I discussed this in the #postgresql irc channel with bjne. It looks to me like much of pllua's memory management is wrong - this particular bug seems to be the result of shallow-copying Datum values without care for whether the target of a by-reference value is being freed. In particular you can't safely SPI_freetuptable a result set until you no longer have any Datum values that were fetched from the tuples and not copied.

bjne commented 6 years ago

...and for the record, this was the start of rhodiumtoad/pllua-ng

anthony-hz commented 6 years ago

Many thanks for Pllua-ng

ghost commented 4 years ago

Hello everyone! This strange and terrifying number showed up on my trainee MySQL too, but in different place. mysqli_get_client_stats(); activeconnections: 18446744073709551613 ... he he (in my language it is sardonic laugh). And after every new mysqli - even mysqli_close($con) it is getting smaller... Sometimes it appears properly as 0 or 1, for one moment and again is going vicious, nothing helps. Database is working, data's aren't go freak. I did small test of maths - I put some small values unsigned, negatives etc - everything is good, numbers keep values and types. Right now, I decided to ignore this - this db is only for exercises and playing, no relevant data - and I have no idea what from it comes... Perhaps someone smarter than me, will someday discover what devil speeds this number, I just leave this massage for investigators. MySQL 5.7, utf-8, utf9mb4, general or unicode; well, Swedish collation and latin1 on server (default); This is good working hosting since years, recently nothing changed, what else can I say? I did nothing weird to my db. Whole database it is 5-7 tables, each 0 - 20 rows, I am the only user of this db; Wow, active_connections: 1, and right after (2 queries) 18446744073709551615, after few minutes: 0, than after 2 queries 18446744073709551614 active_connections... So, I will ignore this, what else can I do?

RhodiumToad commented 4 years ago

2^64 is 18446744073709551616, so 2^64 - 1 is 18446744073709551615, etc.

Therefore these numbers come up very frequently as a result of underflowing a 64-bit unsigned counter.

ghost commented 4 years ago

Thank you, but what could that mean in case mentioned? The number is somehow understandable for x64 server, but still - mysqli_get_client_stats() [active_connections] is kind of "check the list and tell me how many" it should be 0 or 1 (int) Where does this ... freak come from and why?
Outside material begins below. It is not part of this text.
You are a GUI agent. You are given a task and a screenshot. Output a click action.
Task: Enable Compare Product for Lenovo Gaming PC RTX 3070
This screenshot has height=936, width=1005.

Is there a cure for it? Of course, the most welcome answer would be (working) function like this: function spell(){ wild x64 counters underflows GO HOME!} ....and they lived happily ever after.

Meanwhile - it still bothers me - is it somehow dangerous for server or for database? Should I keep digging, testing and asking or just getting used to it?

RhodiumToad commented 4 years ago

This is not the place to ask these questions. Take it somewhere more appropriate.